Moreover, the Gaza City strike by Israel targeted a tent next to another tent where a wedding appeared to be taking place. Unfortunately, earlier the same day, a strike in Khan Younis killed a man who was scheduled to be married later that day. His cousin said the family had prepared for the wedding but was instead attending his funeral.

This detail shows how deeply the genocide has entered private life. A wedding in Gaza is not just a celebration but an attempt to preserve social life despite displacement, hunger, and fear. When a groom is killed on the day of his wedding, even brief moments of normality remain exposed to violence.

The Ceasefire Gap

The attacks came amid discussions over the Gaza ceasefire process. Specifically, Hamas was preparing for meetings in Egypt on the implementation of the ceasefire agreement, while several Israeli attacks across Gaza that day killed at least nine people. Gaza remains under Israeli military control, and the second phase of the agreement has been stalled for months.

For people, the real meaning of a ceasefire depends on whether people can sleep safely, gather without fear, reach hospitals, and rebuild some predictable rhythm of life. If strikes continue and basic services keep failing, the gap between imaginative political claims and reality remains painfully wide.

The Shortages Freezing Daily Life

Alongside these unprovoked attacks, Gaza is facing another severe pressure due to a shortage of gas, engine oil, and spare parts. Undoubtedly, these shortages are affecting emergency services, bakeries, water supplies, and hospitals. Items that may sound technical outside Gaza now decide whether a generator runs, a vehicle moves, bread is baked, and whether water can be pumped.

These shortages are damaging daily life in connected ways:

  • Hospitals need generators and spare parts to keep operating rooms functioning
  • Bakeries need power and maintenance materials to continue producing bread
  • Water systems need energy supplies, chemicals and parts to keep desalination and pumping services running.

Hospitals and Rescue Services Under Pressure

Hospitals have been among the most vulnerable since October 2023. Al-Aqsa Martyrs Hospital in central Gaza warned of an imminent health disaster after extreme power failures affected surgical operating rooms. Moreover, all of its generators have stopped working while summer heat is expected to place more pressure on the remaining equipment.

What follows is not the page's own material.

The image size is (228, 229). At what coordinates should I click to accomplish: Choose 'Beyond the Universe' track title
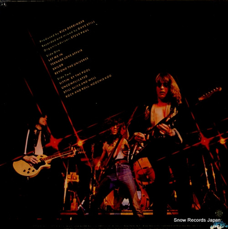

This is not a minor operational issue as Gaza’s remaining hospitals are already treating genocidal injuries, malnutrition, infections and chronic illness in overcrowded conditions. If generators fail, surgical care, emergency treatment, refrigeration, lighting, and essential equipment are all affected. Gaza’s authorities have also warned that fire and rescue operations risk coming to a halt as vehicles break down due to shortages of spare parts, fuel and engine oil.

Bread, Water and Survival

Food and water systems are also largely affected. Bakeries depend on fuel, generators, and maintenance materials, while water systems need energy supplies, chemicals, and spare parts. UNICEF data showed that seawater desalination output had fallen to about 16,000 cubic metres per day, compared with 20,000 in March, due to the restrictions on essential supplies. In a densely displaced population, any reduction in water production quickly becomes a public health concern.

This is why Gaza’s broken daily life must be understood as a connected genocidal crisis. The strike on a tent camp, the killing of a groom, the failure of hospital generators, the collapse of rescue vehicles and the shortage of water-production supplies are not separate stories. Together, they show how civilian life is being attacked directly and indirectly at the same time.

In a nutshell, until these conditions change, daily life in Gaza will remain trapped between immediate violence and the gradual destruction of everything needed to survive.